La Syrie a marqué de son empreinte la musique arabe, notamment grâce à sa tradition de poésie écrite et orale. Waed Bouhassoun s’en saisit pour son deuxième disque et premier projet solo. La configuration du seule en scène, avec son oud ou a cappella, assise devant son micro, instaure une relation intimiste.

Du oud, elle en joue depuis ses 7 ans. Initiée à cet instrument par son père, elle commence les concerts en Syrie dès l’âge de 10 ans. « Quand je fais des concerts, c’est pour chanter pour le plaisir. Et pour le partage de moments de plaisir entre nous tous. Mais j’ai toujours 2 personnes à l’esprit. Mon père déjà. Malgré la situation difficile en Syrie, il me demande toujours comment va l’oud. Et je lui réponds que ça va, je travaille avec lui. Mon père, c’est celui qui me donne le courage de continuer. », raconte-t-elle à la fin du spectacle, en français.

Si la jeune syrienne maitrise la langue française, c’est qu’elle connaît bien le pays,  la capitale bretonne notamment qu’elle a découvert pour répéter une pièce de théâtre, puis Paris là où elle a poursuivi ses études en ethnomusicologie. Au sein de l’Opéra de Rennes, c’est à sa terre natale qu’elle songe et à qui elle dédie ses chansons, composées autour de textes de grands poètes, dont Adonis, un des plus célèbres auteurs de son pays.

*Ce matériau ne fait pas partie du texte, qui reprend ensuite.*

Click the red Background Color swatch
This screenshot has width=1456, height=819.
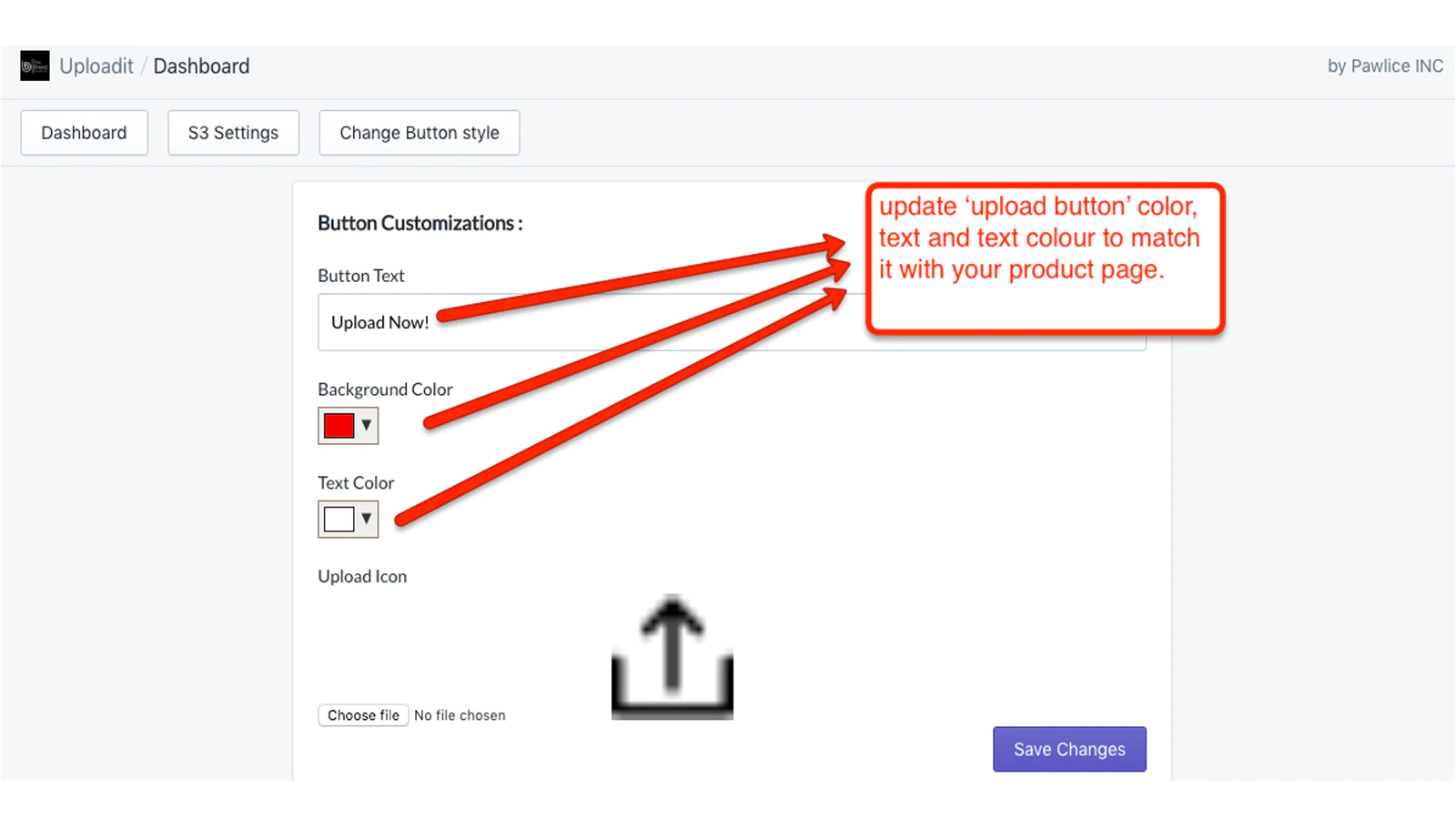[x=339, y=426]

MAITRISE DE SES INSTRUMENTS

Avec le oud, elle joue sur les rythmes et les ambiances. Douce et sereine dans sa première intro, elle va ensuite accélérer le tempo pour faire ressurgir l’urgence ressentie et développer la tension dramatique. Et de sa voix grave et chaude, elle maitrise les moindres recoins. Variant l’intensité de son organe vocal avec beaucoup de simplicité et d’authenticité.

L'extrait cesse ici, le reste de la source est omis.